Germany had very strong ties to the Nationalists until the China Incident heated up enough that they felt they had to choose between China and Japan. The best elements of the Nationalist Chinese army were German-trained and the very best ones were German equipped. A German general designed China's defense strategy against Japan. The Chinese Nationalists had large orders for German weapons, including tanks.
Germany would have strongly preferred not to have to choose between the two countries. They needed Japan's fleet to help keep Britain worried about Asia and less capable of opposing Germany in Europe. They also needed China's mineral wealth.

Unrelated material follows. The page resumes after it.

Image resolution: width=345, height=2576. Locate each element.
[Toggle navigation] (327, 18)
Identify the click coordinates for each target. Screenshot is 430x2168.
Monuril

Trading German arms for Chinese natural resources was a logical fit for both countries.
The Japanese attack on China hurt Germany significantly in terms of their ability to get ready for World War II. I'm not sure what the Germans could do about it though and once the Japanese controlled Chinese ports Germany couldn't continue the trade anyway.

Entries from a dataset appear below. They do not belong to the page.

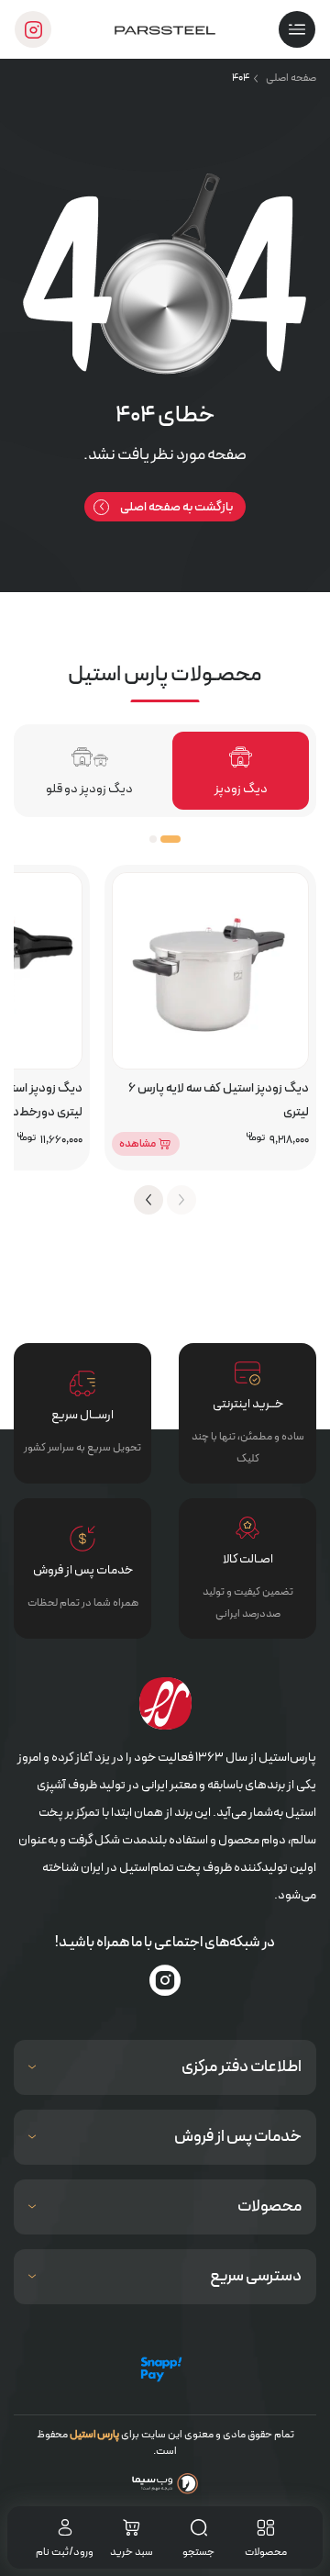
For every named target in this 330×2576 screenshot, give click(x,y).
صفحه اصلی (291, 78)
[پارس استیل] (165, 29)
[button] (170, 839)
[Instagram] (165, 1980)
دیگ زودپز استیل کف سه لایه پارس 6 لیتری (218, 1100)
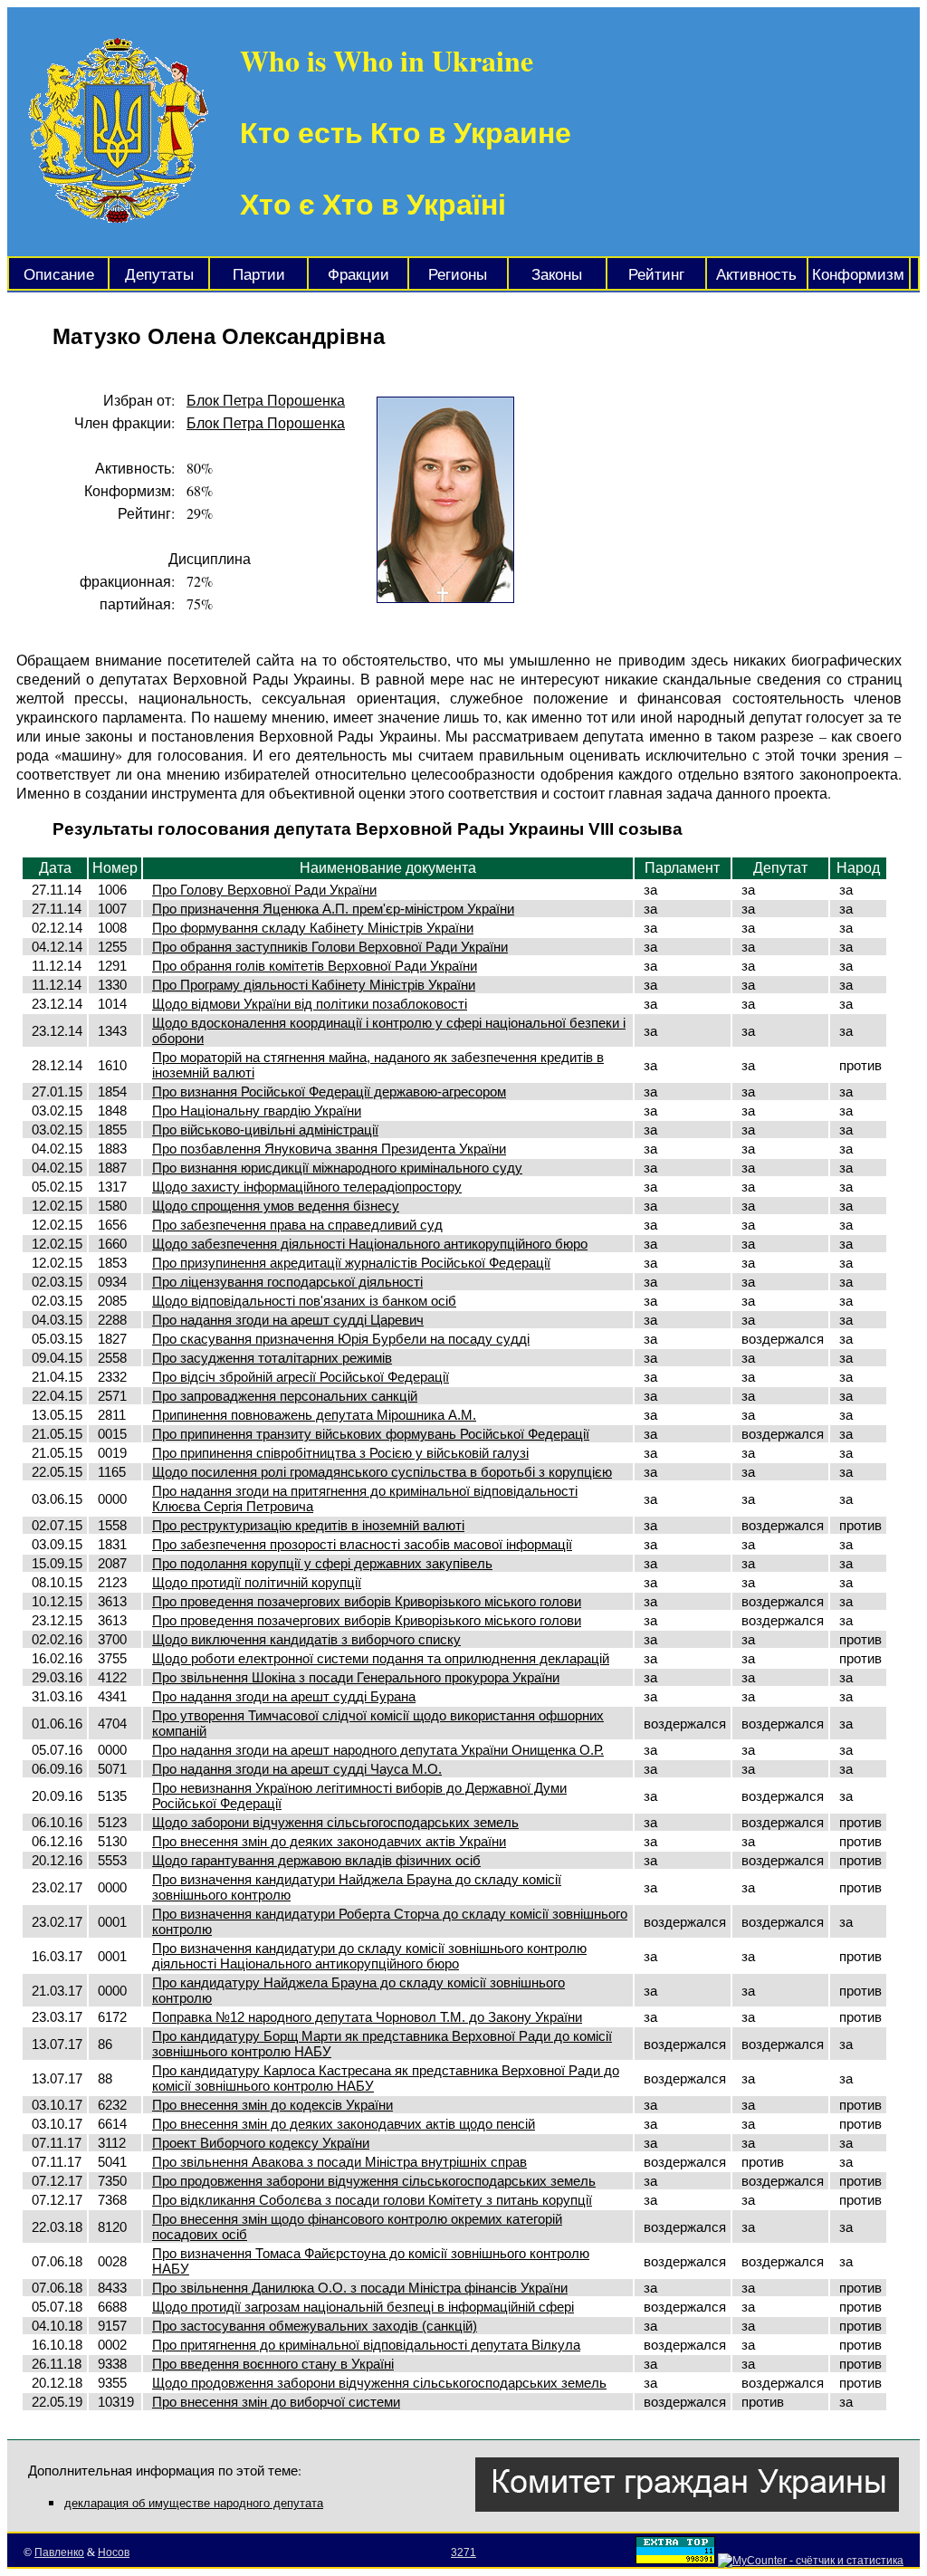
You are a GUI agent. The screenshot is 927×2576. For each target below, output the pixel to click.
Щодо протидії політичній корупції (256, 1582)
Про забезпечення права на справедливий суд (297, 1224)
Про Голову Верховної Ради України (264, 889)
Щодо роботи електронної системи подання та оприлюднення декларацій (380, 1658)
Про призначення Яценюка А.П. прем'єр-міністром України (333, 908)
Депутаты (159, 274)
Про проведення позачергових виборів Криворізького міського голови (366, 1601)
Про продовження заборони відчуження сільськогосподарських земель (374, 2180)
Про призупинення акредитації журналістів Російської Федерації (351, 1262)
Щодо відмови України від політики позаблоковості (309, 1003)
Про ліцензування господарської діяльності (287, 1281)
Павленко (59, 2552)
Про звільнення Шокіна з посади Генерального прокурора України (355, 1677)
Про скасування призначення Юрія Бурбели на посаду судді (341, 1338)
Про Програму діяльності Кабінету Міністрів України (313, 984)
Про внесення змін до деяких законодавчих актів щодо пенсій (343, 2123)
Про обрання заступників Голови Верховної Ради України (330, 946)
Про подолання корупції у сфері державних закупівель (322, 1563)
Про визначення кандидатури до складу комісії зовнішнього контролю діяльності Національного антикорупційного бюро (369, 1955)
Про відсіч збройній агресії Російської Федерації (300, 1376)
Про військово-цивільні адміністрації (265, 1129)
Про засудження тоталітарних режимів (272, 1357)
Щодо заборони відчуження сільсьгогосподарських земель (335, 1822)
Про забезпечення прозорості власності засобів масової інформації (362, 1544)
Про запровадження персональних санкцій (284, 1395)
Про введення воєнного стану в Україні (273, 2363)
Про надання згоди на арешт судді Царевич (288, 1319)
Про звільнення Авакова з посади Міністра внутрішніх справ (339, 2161)
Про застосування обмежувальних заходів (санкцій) (314, 2325)
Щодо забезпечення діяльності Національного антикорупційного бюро (370, 1243)
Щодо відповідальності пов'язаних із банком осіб (304, 1300)
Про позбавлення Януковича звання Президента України (329, 1148)
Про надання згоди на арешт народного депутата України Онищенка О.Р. (378, 1749)
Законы (556, 274)
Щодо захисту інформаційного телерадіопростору (307, 1186)
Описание (59, 274)
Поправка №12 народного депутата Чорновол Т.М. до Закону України (367, 2017)
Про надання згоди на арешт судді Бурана (284, 1696)
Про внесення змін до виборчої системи (276, 2401)
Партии (259, 274)
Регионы (457, 274)
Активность (756, 274)
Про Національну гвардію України (256, 1110)
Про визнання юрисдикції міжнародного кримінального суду (337, 1167)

The real question here is how the Germans could have pressured Japan not to push the war in China. Arming the Nationalists more and quicker would have probably just moved up the Japanese invasion because the Japanese would have felt that they needed to act before the Chinese became too strong. Germany certainly couldn't project power to the Pacific enough to deter the Japanese at any point.

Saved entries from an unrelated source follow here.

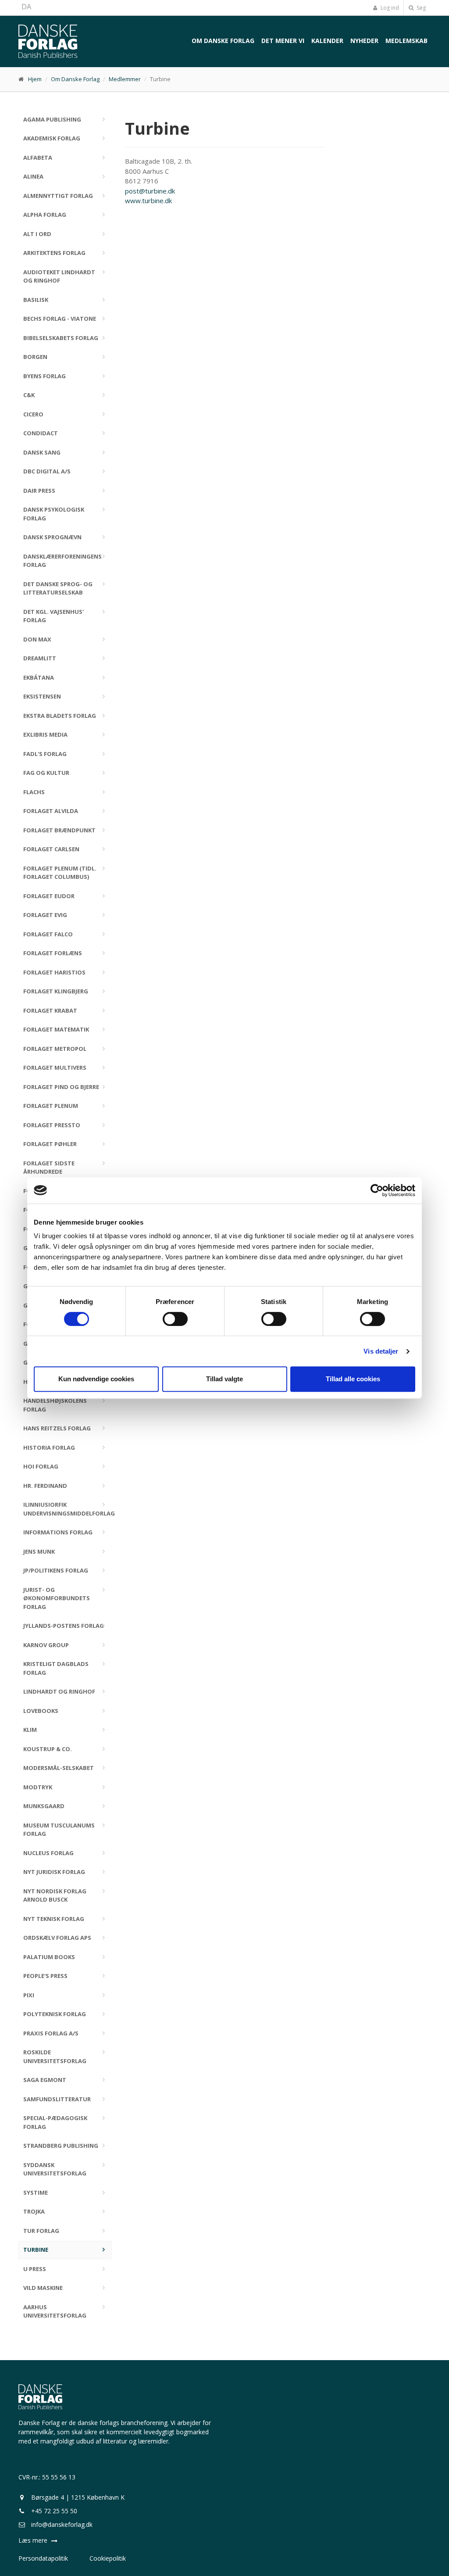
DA (26, 6)
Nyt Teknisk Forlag (53, 1919)
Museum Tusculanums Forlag (59, 1829)
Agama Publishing (52, 119)
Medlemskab (406, 40)
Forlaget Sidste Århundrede (49, 1167)
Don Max (37, 639)
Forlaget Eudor (49, 896)
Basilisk (35, 300)
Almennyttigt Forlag (58, 196)
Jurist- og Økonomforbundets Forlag (56, 1598)
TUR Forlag (41, 2231)
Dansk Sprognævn (52, 537)
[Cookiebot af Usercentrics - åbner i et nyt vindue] (377, 1190)
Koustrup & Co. (47, 1749)
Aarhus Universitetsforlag (54, 2311)
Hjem (35, 79)
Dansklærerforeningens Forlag (62, 560)
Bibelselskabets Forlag (60, 338)
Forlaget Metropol (54, 1049)
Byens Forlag (44, 376)
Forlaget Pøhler (50, 1144)
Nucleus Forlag (48, 1853)
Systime (35, 2192)
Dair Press (39, 490)
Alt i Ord (37, 234)
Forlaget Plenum (50, 1106)
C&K (29, 395)
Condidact (40, 433)
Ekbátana (38, 677)
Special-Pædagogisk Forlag (55, 2122)
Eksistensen (42, 696)
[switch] (175, 1319)
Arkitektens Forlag (54, 253)
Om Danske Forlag (223, 40)
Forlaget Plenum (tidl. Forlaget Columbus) (59, 872)
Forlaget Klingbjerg (55, 991)
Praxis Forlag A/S (50, 2033)
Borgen (35, 357)
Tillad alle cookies (353, 1379)
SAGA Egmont (44, 2080)
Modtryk (37, 1787)
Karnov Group (46, 1645)
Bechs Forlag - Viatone (59, 318)
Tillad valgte (224, 1379)
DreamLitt (39, 658)
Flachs (34, 792)
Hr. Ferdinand (45, 1486)
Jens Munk (39, 1551)
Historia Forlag (49, 1447)
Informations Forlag (58, 1532)
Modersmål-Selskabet (58, 1768)
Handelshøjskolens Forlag (55, 1405)
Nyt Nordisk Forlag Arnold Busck (54, 1895)
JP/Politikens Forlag (55, 1570)
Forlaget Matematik (56, 1029)
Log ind (389, 7)
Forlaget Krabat (50, 1010)
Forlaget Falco (48, 934)
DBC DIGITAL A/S (47, 471)
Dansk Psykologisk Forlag (53, 513)
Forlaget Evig (45, 915)
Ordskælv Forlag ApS (57, 1938)
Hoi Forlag (40, 1466)
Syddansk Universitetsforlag (54, 2169)
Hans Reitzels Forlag (57, 1428)
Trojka (34, 2211)
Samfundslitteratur (57, 2099)
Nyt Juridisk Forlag (54, 1872)
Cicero (33, 414)
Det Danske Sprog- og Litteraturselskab (58, 588)
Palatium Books (49, 1957)
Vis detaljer (380, 1351)
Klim (30, 1730)
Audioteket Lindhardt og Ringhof (59, 276)
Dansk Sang (42, 452)
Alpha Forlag (44, 215)
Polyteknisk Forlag (54, 2014)
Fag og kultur (46, 773)
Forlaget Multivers (54, 1067)
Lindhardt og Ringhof (59, 1691)
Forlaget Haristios (54, 972)
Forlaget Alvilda (50, 811)
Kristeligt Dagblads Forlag (56, 1668)
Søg (420, 7)
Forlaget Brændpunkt (59, 830)
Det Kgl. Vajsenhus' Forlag (53, 616)
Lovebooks (40, 1711)
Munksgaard (43, 1806)
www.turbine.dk (148, 200)
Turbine (35, 2250)
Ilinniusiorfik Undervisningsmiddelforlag (67, 1509)
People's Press (45, 1976)
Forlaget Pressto (51, 1125)
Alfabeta (37, 157)
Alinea (33, 176)
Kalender (327, 40)
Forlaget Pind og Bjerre (61, 1087)
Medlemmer (125, 79)
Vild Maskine (43, 2288)
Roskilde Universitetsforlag (54, 2056)
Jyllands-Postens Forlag (63, 1626)
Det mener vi (282, 40)
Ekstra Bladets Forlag (59, 716)
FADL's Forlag (45, 754)
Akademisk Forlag (51, 138)
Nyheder (364, 40)
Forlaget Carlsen (51, 849)
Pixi (28, 1995)
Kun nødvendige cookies (96, 1379)
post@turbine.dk (150, 190)
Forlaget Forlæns (52, 953)
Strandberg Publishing (60, 2146)
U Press (34, 2269)
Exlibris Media (45, 734)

One possibility here: make the northern set of Chinese warlords either a lot more or a lot less competent. They were at just the wrong level of competence for the future of China: strong enough to collectively counterbalance the Nationalists and keep them from unifying most of China, but militarily close to useless against the Japanese. Make them weaker, and the Nationalists roll them up in the early 1930s and take effective as opposed to nominal control of much of China. Make them stronger, and they could oppose the Japanese effectively enough to make them the primary Japanese targets, give Chiang more time to build up.